Ordered that the order of disposition is affirmed, without costs or disbursements.

On the afternoon of December 12, 1989, several members of the Brooklyn Tactical Narcotics Team responded to the lobby of a Flushing Avenue apartment building to apprehend three individuals who were suspected of involvement in a drug sale. Upon arriving inside the building where the alleged drug sale had just taken place, the officers observed the appellant engaged in conversation with an individual who matched the description of one of the suspects. The appellant refused to tell the officers why he was in the lobby, but admitted, in response to further inquiry, that his home was a considerable distance away. At this point, the arresting officer, who testified that he was concerned for his safety, asked the appellant to remove his hands from his pockets. When the appellant complied, the arresting officer observed a "fist-sized” bulge in the appellant’s left-hand pants pocket. Fearing that the object might be the butt of a small gun, the officer patted the appellant’s pocket with the palm of his hand, and asked: "what is that?” The appellant responded that the bulge was "weed”, and the officer then retrieved nine plastic bags filled with marihuana, and nine vials of crack-cocaine from the appellant’s pocket.

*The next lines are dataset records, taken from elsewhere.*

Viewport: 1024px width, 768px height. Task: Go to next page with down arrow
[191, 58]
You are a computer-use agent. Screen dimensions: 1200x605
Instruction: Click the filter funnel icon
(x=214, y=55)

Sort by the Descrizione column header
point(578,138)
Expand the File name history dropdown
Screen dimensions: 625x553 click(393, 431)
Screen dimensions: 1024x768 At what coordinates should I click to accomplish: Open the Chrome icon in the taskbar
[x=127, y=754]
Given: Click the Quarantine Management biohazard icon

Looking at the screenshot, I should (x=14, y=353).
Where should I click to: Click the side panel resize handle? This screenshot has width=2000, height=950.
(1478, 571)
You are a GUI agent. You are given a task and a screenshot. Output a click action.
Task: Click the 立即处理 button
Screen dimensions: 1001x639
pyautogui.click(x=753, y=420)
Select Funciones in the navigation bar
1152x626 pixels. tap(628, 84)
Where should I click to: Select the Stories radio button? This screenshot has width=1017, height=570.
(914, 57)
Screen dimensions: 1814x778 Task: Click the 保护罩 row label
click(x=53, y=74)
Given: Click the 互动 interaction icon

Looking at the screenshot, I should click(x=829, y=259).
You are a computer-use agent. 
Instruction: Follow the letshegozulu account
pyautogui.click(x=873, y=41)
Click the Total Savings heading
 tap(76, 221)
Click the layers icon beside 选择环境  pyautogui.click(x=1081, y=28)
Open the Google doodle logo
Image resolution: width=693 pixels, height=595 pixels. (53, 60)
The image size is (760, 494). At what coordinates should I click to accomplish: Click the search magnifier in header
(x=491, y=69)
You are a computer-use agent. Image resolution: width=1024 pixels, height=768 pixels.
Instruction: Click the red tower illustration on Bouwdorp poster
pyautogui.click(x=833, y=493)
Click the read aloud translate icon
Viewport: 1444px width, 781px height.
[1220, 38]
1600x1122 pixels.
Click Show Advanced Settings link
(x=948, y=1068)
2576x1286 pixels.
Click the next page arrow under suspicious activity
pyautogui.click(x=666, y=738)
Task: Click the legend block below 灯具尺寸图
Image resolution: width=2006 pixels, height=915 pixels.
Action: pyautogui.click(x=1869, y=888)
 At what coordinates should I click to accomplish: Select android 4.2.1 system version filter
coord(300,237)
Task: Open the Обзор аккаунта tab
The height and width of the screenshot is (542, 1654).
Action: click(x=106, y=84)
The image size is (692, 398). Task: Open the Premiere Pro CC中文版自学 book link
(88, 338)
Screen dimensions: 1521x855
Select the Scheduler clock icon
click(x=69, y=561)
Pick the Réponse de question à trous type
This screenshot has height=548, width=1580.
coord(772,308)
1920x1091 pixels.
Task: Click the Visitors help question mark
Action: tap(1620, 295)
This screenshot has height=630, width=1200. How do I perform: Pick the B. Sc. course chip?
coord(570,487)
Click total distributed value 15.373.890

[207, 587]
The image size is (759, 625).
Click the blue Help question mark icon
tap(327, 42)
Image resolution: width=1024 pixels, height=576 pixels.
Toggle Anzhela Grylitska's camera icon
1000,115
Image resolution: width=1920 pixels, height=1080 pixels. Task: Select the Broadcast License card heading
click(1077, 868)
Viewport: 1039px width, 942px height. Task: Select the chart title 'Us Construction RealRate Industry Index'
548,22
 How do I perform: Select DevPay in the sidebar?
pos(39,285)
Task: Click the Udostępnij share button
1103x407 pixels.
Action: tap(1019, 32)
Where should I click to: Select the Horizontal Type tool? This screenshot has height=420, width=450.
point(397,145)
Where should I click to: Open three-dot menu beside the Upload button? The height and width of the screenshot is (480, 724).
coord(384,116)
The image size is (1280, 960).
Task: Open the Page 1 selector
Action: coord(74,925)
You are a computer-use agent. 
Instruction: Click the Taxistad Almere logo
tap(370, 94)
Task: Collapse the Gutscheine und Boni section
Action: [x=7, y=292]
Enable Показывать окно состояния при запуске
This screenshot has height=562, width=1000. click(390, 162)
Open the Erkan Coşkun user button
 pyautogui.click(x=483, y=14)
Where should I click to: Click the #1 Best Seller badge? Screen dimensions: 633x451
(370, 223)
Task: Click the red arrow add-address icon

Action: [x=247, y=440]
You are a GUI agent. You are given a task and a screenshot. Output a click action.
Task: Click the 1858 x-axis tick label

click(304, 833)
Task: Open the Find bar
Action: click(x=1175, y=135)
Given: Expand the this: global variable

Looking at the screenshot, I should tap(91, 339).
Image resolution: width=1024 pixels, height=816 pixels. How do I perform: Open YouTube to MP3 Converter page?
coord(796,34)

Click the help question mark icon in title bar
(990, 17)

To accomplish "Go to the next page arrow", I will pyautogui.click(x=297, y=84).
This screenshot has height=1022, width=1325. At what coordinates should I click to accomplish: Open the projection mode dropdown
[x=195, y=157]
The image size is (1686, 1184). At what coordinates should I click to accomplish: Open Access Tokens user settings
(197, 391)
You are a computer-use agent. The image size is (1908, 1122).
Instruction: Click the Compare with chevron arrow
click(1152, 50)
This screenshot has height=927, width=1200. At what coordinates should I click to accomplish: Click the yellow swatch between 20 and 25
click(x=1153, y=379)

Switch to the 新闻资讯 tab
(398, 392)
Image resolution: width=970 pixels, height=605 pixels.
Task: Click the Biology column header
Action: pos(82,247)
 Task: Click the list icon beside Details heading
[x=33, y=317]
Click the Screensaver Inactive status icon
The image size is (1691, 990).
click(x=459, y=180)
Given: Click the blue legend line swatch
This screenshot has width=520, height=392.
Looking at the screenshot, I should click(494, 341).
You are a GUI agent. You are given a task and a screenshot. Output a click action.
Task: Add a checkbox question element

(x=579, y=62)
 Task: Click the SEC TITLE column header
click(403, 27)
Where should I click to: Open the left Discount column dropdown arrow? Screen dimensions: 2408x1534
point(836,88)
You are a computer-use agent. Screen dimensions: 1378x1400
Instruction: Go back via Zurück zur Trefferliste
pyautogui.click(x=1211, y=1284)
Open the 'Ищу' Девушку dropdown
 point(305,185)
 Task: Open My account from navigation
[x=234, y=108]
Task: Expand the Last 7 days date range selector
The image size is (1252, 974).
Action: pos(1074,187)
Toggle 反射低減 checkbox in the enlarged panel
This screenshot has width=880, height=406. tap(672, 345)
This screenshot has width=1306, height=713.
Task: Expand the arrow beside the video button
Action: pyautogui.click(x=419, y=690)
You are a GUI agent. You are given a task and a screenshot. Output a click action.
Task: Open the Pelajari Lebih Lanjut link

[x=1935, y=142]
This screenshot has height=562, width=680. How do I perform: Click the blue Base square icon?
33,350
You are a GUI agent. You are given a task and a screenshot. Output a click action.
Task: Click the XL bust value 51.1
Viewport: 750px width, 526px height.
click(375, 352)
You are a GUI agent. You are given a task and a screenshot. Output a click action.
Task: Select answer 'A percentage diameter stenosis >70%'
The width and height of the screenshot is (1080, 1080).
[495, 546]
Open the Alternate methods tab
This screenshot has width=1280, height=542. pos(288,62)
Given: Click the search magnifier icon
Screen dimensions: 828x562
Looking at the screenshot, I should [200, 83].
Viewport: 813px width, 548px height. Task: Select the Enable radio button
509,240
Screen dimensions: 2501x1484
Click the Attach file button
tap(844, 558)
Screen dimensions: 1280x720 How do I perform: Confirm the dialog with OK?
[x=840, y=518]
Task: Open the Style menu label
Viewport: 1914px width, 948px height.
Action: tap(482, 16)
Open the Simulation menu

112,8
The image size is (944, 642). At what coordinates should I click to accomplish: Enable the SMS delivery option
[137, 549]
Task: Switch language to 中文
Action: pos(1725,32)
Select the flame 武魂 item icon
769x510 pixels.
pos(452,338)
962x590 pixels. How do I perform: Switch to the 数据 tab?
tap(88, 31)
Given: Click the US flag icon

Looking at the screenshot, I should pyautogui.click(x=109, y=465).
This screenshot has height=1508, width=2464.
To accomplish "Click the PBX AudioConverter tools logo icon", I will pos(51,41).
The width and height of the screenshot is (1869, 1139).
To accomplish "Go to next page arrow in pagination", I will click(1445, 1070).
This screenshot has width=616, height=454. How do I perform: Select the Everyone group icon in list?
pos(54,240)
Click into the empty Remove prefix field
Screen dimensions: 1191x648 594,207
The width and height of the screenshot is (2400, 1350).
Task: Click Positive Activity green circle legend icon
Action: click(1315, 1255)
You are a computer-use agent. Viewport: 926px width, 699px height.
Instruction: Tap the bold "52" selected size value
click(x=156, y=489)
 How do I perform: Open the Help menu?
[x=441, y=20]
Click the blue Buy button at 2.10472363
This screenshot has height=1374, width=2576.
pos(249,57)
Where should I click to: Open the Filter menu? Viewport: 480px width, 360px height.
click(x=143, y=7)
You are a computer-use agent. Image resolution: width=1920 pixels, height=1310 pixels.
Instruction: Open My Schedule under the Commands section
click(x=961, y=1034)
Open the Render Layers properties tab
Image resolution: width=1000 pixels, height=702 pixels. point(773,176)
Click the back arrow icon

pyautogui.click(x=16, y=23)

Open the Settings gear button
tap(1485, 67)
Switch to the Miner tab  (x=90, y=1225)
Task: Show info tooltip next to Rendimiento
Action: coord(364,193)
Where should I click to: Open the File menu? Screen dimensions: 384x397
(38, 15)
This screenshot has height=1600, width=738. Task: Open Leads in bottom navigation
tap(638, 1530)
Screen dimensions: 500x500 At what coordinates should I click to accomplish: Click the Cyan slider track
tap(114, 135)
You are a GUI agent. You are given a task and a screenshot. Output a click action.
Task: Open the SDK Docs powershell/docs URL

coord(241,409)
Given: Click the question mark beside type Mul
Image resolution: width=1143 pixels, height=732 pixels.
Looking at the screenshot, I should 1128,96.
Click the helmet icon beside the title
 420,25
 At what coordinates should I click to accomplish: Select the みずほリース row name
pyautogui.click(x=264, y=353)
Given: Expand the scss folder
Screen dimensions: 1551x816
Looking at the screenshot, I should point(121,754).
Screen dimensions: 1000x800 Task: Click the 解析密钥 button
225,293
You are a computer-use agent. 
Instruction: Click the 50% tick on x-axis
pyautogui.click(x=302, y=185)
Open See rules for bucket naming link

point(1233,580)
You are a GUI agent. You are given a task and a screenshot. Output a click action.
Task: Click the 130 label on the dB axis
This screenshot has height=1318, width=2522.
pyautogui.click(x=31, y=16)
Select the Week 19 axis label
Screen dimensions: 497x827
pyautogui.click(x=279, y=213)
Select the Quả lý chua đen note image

Contrary to the appellant’s contention, we find that the arresting officer acted reasonably in requesting him to remove his hands from his pockets as a precautionary measure for his *683own safety (see, People v Prochilo, 41 NY2d 759, 761; People v Nelson, 179 AD2d 784; People v Oppedisano, 176 AD2d 667; People v Burgos, 175 AD2d 211; People v Nicolas, 171 AD2d 817). Moreover, once the officer observed a bulge in the appellant’s pocket, he was justified in conducting a limited pat-down search to ascertain whether the appellant was armed with a weapon (see, People v Pagan, 173 AD2d 744; People v Booker, 158 AD2d 700; People v Alford, 146 AD2d 635). The appellant’s subsequent admission that the bulge in his pocket was "weed” provided probable cause for his arrest and the seizure of the controlled substances.

Finally, we find that the appellant’s admission that he possessed "weed” was not made in response to custodial interrogation (see, People v Huffman, 41 NY2d 29; People v Thomas, 176 AD2d 539), and that the Family Court thus properly concluded that suppression of the statement was not required. Bracken, J. P., Lawrence, Fiber and Miller, JJ., concur.